«Mal di schiena, parte bassa, cosa posso fare per avere sollievo?». «Se ho un abbassamento della vista qual è la causa?». E ancora: «Dolore tra il petto e lo stomaco, che cos’è?». Sono queste alcune domande, spesso digitate in silenzio, magari in una pausa di lavoro o magari nella solitudine del letto, che ognuno di noi, almeno una volta ha rivolto a “Dottor Google”. Il tutto nella speranza di avere diagnosi, consigli e terapie. Puntualmente smentite dal medico, quello vero e in carne ed ossa. E adesso il camice bianco lo ha indossato anche ChatGpt, che risponde a ogni interrogativo che riguarda il corpo umano. E così, facile da prevedere, è arrivato il disastro. Protagonista della scellerata ricerca, approdata addirittura sulla rivista scientifica statunitense “Annals of Internal Medicine”, è stato un 60enne statunitense che, preoccupato per l’ipertensione, ha deciso di togliere del tutto il sale dai propri piatti. Per sempre. E così ecco che alla domanda «come posso sostituire il sale dalla mia alimentazione? », ChatGpt in un nano-secondo ha risposto: «Puoi usare il bromuro di sodio».

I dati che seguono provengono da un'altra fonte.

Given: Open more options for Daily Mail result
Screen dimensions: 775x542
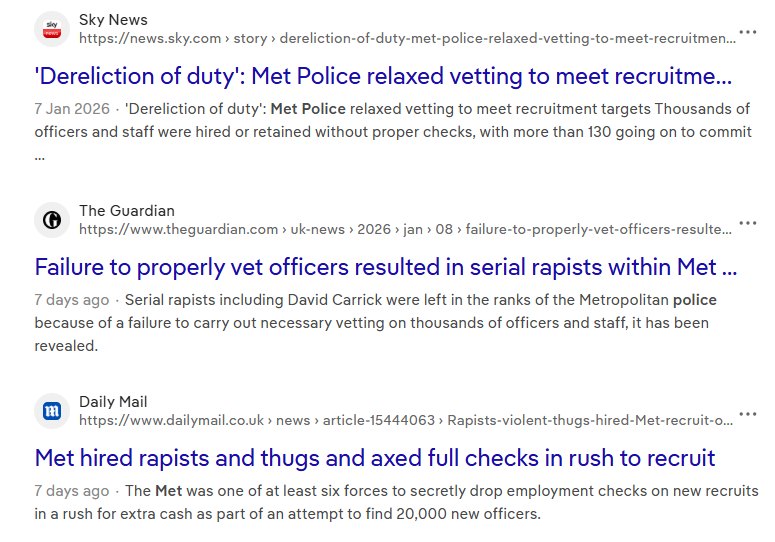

Peccato però che il bromuro può essere utilizzato sì al posto del sale, ma per le pulizie. A questo punto della surreale vicenda sono bastati altri tre clic per acquistare una quantità di bromuro da usare subito... a tavola. Poi, dopo pochi giorni, si è scatenato l’inferno sul corpo del povero ingenuo. Gli autori del paper dell’Università di Washington, a Seattle, hanno spiegato che il paziente si è presentato in ospedale affermando che il suo vicino potesse averlo avvelenato. Poi un segnale chiaro: rifiutava l’acqua con atteggiamenti paranoici. Ha tentato di fuggire dall’ospedale nell’arco delle 24 ore dal ricovero ed infine è stato trattenuto e curato per psicosi. Infatti in pochi giorni, nell’ordine, sono arrivate le paranoie, poi le allucinazioni e anche i disturbi alla memoria, fino alla confusione mentale. Questo perché il malcapitato è riuscito in un’impresa storica: riesumare il bromismo. Un’intossicazione cronica che veniva ormai citata solo in vecchi manuali di medicina. Un problema di salute che all’inizio del secolo scorso «si riteneva contribuisse fino all’8% dei ricoveri psichiatrici, poiché i sali di bromuro erano presenti in molti farmaci da banco destinati a una vasta gamma di disturbi, tra cui insonnia, isteria e ansia», si legge nel dossier pubblicato sulla rivista scientifica. I casi sono diminuiti dopo che la Food and Drug Administration, l’agenzia federale americana del farmaco, ha eliminato il bromuro tra il 1975 e il 1989. Voi direte: si può essere così fessi?